If you have suffered an accident at work, you could be entitled to compensation. All employers in the UK have an obligation to ensure employees and visitors to the place of work are kept safe from injury. If they fail in this obligation, you should be compensated for your pain, suffering and loss. We regularly help clients make successful claims following an accident, so we understand some of the concerns that you may have.

In this guide, we set out the basics of making a claim for an accident at work. If you think that you have a claim, or if you have further questions, please do not hesitate to get in contact with our team. You can call us on 01312255214. or complete our online enquiry form, and we will get back to you without delay.

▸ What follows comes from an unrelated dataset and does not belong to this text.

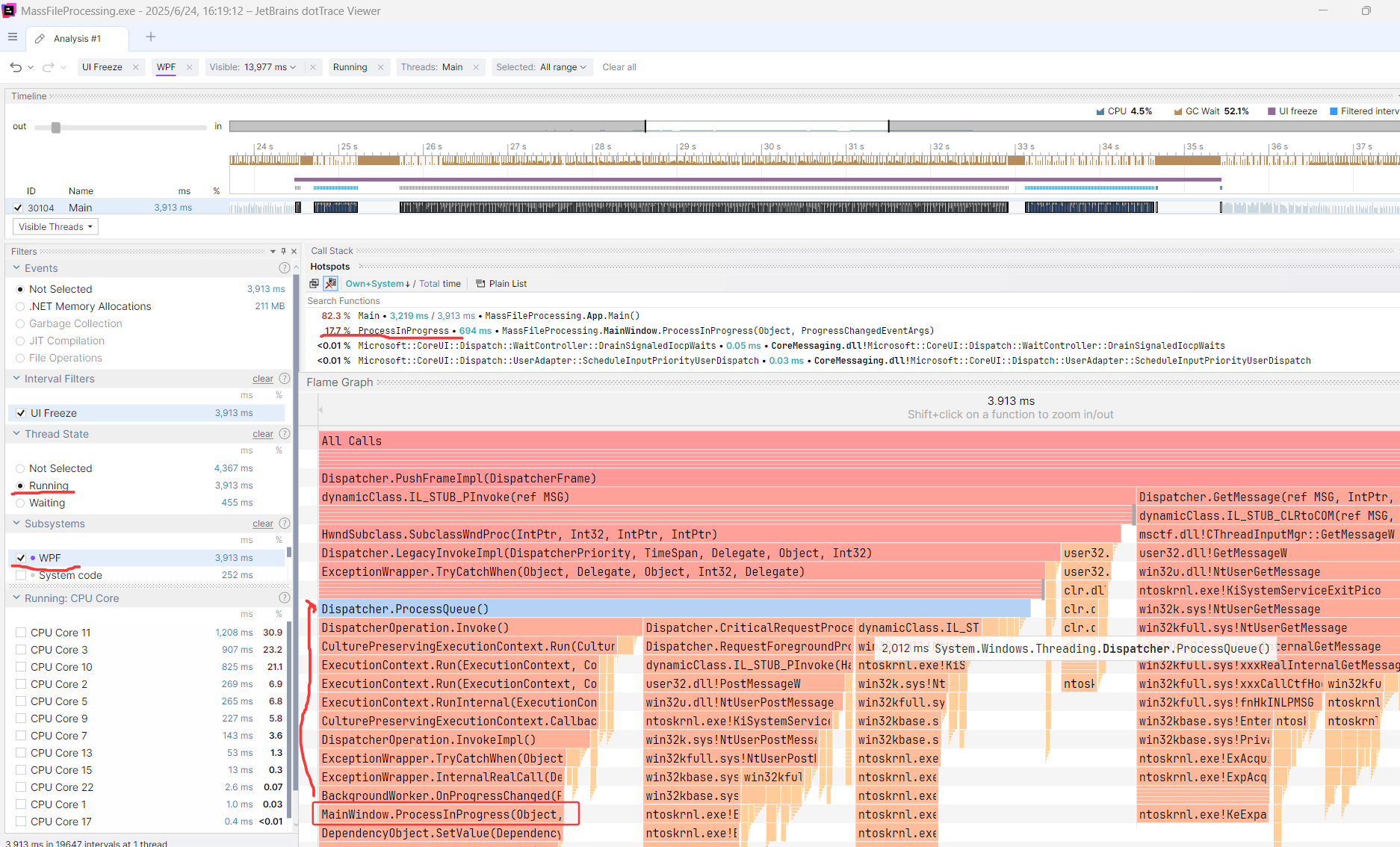
Task: Collapse the Thread State section
Action: tap(16, 434)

Can I claim for an accident at work?

If you have suffered an accident at work in the last three years, you may be able to make a claim. In order to bring a successful claim, we must demonstrate the following:

  • Your employer had a legal duty to take reasonable care to prevent your injury. We call this a 'duty of care'.
  • That your employer breached this duty of care
  • As a result of the breach, you suffered an injury.

These are the three fundamental factors required to make a claim, and we will look at each in more detail below. However, there can be further complications. Some examples include if you were technically self-employed or employed by an agency, or if your employer has gone into liquidation, or the business no longer exists. Even under these circumstances, you may still be able to make a claim, and we can guide you through the process.

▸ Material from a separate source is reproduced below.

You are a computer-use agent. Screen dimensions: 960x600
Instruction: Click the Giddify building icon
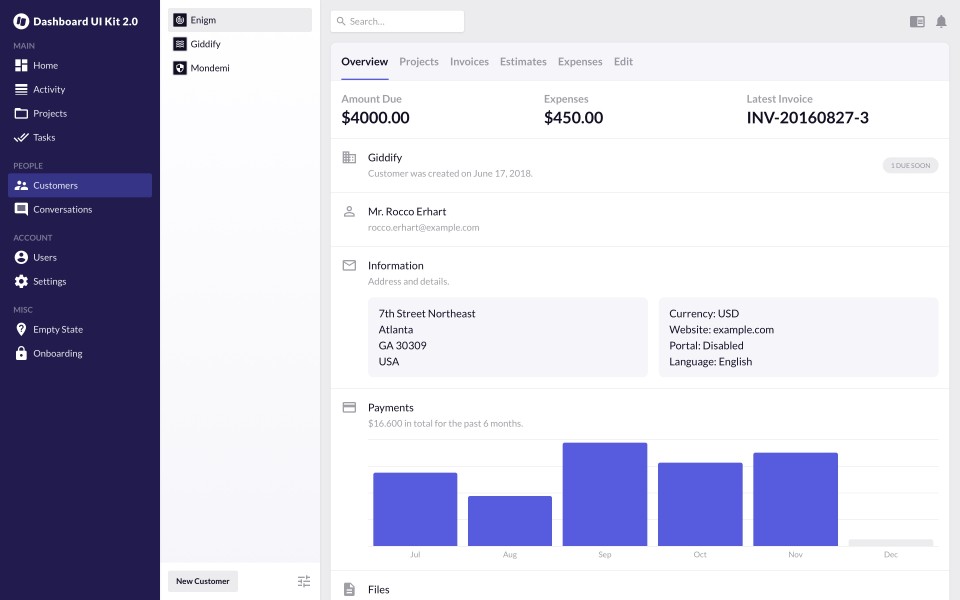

What are my employer's duties?

Your employer has a legal obligation to take reasonable care for the safety of their employees in the workplace. The Health & Safety at Work Act 1974 sets out the health and safety rules which govern the actions your employer must take to protect your health and safety at work. Generally, your employer must ensure:

  • You are provided with safe work equipment
  • All employees are adequately trained to ensure safe methods of working
  • The workplace is safe and kept reasonably clear of hazards

Do the regulations apply to my place of work?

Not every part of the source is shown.